Many people wonder what is happening under the hood of their vehicle in their engine. To many people, it appears to be just a bunch of metal, tubes, wires, battery and more. When going shopping for a vehicle people will hear things like V-6, duel overhead, fuel injection and wonder what all of this means.

Internal Combustion Engine

The principal behind the combustion engine or motor is that once a small amount of gas in an enclosed space is ignited, a huge amount of expanding gas is released creating energy. This amount of energy can be used to move a potato hundreds of feet. Internal combustion motors are designed to control small explosions that occur several hundred times each minute. The energy created is able to be harnessed in a useful way. Most vehicles utilize a four-stroke combustion cycle system. This is how gas is turned into motion. The four-stroke method is referred to as the Otto cycle.

Parts Of A Car Motor

Car motors are constructed around their cylinders. A vehicle can have between two and twelve cylinders. It is common for a vehicle to have eight, six or four cylinders. The cylinders are where the motor’s fuel burns. They are made of very strong metal, are sealed shut but open at one end. Within them are pistons designed to move up and down inside the cylinder. Each cylinder has two valves. One is an inlet valve designed to permit fuel and air into the cylinder. The fuel and air come from the motor’s electronic fuel injector or carburetor. The outlet valve permits exhaust gasses to leave the cylinder. On the top of the cylinder is a spark plug. It is an electric device designed to create a spark that provides fire to the fuel within the cylinder. At the base of the cylinder is the piston that moves up and down. It is attached to a constantly turning axle. This is known as a crankshaft. The crankshaft is attached to a vehicle’s gearbox. This is what ultimately makes a vehicle’s wheels move.

Oiling System

The oil in car motors is pumped into every one of its moving parts. This is done by the motor’s oil pump. It is connected at the bottom of the oil pan to the crankshaft.
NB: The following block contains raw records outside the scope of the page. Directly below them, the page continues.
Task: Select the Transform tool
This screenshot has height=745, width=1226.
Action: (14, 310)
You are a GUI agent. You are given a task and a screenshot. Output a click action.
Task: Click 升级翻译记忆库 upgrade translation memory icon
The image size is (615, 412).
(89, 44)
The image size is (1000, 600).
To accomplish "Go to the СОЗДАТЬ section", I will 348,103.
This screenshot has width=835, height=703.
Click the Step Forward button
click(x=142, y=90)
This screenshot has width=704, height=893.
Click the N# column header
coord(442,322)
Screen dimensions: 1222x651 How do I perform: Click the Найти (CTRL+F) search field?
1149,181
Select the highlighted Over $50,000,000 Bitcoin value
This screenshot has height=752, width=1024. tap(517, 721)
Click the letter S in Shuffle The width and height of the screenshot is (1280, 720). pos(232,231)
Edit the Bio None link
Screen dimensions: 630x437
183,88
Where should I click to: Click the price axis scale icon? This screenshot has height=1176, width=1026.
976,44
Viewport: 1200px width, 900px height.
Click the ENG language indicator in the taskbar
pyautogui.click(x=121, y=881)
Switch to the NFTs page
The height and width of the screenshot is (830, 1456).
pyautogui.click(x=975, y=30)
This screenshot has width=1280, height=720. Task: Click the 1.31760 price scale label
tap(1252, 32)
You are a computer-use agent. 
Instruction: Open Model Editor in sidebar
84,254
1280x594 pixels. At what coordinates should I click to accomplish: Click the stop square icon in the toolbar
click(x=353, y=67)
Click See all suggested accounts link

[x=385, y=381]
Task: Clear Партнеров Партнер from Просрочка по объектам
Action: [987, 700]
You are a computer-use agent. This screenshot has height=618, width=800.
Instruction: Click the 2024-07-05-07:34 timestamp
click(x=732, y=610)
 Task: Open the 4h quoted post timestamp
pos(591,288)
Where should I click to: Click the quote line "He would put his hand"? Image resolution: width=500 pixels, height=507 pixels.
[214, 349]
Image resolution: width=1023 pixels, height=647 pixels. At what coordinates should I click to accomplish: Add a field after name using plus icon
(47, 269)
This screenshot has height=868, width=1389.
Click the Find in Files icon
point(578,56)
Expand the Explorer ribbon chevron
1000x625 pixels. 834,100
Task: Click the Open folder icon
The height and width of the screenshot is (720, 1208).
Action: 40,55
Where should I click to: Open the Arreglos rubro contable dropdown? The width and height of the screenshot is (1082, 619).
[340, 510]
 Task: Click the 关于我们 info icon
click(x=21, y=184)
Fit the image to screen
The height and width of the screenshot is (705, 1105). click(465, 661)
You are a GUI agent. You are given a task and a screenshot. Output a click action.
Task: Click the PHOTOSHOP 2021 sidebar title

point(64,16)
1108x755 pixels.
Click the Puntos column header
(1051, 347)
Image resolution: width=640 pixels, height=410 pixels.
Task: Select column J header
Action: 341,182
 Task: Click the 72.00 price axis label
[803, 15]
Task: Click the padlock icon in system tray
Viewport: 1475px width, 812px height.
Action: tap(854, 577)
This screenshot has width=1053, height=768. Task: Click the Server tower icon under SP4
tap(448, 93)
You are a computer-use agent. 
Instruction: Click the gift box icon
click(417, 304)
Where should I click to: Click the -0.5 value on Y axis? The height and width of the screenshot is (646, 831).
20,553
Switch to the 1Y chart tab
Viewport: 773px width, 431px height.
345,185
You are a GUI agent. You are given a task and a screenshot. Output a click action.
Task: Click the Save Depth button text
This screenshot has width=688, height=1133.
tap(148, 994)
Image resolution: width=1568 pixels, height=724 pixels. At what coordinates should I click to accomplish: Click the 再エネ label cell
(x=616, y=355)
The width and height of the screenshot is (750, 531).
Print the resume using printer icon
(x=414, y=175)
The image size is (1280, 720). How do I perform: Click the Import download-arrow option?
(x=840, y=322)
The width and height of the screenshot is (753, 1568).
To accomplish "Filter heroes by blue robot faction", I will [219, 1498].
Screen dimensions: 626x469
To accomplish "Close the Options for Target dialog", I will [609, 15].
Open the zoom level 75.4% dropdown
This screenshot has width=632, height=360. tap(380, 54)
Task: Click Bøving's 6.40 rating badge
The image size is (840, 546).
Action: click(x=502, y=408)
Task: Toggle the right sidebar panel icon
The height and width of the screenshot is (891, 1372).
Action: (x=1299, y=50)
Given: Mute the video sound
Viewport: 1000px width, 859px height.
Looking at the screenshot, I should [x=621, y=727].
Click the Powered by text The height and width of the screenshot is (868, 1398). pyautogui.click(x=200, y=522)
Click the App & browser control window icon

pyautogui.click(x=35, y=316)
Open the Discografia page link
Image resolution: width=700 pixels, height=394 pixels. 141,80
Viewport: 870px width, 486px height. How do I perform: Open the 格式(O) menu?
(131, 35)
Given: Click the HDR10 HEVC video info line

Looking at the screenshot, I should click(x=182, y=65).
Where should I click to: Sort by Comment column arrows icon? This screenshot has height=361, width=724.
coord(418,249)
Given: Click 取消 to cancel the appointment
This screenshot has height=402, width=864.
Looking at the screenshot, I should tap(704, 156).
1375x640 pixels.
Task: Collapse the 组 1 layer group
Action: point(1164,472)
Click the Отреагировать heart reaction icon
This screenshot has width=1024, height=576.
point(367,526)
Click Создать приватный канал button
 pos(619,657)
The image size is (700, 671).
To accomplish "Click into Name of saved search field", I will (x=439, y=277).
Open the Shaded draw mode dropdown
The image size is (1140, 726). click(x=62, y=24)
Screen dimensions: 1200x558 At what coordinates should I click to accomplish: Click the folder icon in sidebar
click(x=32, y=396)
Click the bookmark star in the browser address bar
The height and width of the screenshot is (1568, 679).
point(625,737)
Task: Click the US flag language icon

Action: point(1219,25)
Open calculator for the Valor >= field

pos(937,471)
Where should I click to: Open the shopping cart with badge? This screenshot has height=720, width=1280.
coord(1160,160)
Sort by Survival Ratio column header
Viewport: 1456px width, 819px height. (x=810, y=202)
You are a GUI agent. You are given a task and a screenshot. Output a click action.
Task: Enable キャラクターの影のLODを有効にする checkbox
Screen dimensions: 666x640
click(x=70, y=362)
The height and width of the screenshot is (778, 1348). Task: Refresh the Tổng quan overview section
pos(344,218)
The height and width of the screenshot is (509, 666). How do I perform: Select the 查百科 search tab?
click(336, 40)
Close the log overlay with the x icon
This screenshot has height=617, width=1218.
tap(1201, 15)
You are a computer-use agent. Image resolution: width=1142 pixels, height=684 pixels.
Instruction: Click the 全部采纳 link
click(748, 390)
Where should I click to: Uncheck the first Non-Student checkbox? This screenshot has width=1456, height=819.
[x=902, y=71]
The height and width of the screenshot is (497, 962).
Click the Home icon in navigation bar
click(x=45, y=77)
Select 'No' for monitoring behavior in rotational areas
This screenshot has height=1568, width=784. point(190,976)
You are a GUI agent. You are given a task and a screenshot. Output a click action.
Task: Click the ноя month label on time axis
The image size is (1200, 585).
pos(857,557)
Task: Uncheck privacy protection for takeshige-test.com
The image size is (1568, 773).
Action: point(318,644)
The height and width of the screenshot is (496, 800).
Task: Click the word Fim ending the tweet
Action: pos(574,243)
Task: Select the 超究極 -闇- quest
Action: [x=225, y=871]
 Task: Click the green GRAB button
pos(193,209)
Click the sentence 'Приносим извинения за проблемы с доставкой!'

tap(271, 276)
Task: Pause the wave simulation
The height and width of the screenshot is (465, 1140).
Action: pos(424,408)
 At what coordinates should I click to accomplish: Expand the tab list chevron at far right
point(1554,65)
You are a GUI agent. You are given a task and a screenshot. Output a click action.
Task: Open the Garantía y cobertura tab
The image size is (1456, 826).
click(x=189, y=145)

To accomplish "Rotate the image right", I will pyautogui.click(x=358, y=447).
It is designed so that when the motor is operating, the oil pump is working. An oil pressure sensor monitors the oil pressure and provides this information to a warning light on the dashboard when there is a problem.

Cooling System

It’s essential internal combustion motors maintain a safe temperature when they are being operated. There is a huge amount of heat created from the combustion process. There are motors which are air-cooled. Most modern motors are liquid cooled. A water pump circulates coolant within these motors. The coolant will cover the hot areas of cylinders. The hot coolant is then sent back to the motor’s radiator to cool down.

Motor Balance

In order to keep internal combustion engines balanced, a flywheel is attached to the back of its crankshaft. This is a disk designed with a diameter between 12 and 15 inches. Motors with standard transmissions will have a flywheel that is a heavy iron disk. It is designed to work with the vehicle’s clutch system. With an automatic transmission, the flywheel is a steel plate. It uses inertia to smooth out a motor’s energy pulses.

Balance Shaft

It is common for some motors to have a rocking motion. This will cause a noticeable vibration when being used. To eliminate this, a motor will come with one or more balance shafts. These are heavy shafts located in motors and placed even with the crankshaft. It is made with weights. When the weights spin, they will offset a motor’s rocking motion. A balance shaft is designed to create an opposite rocking motion.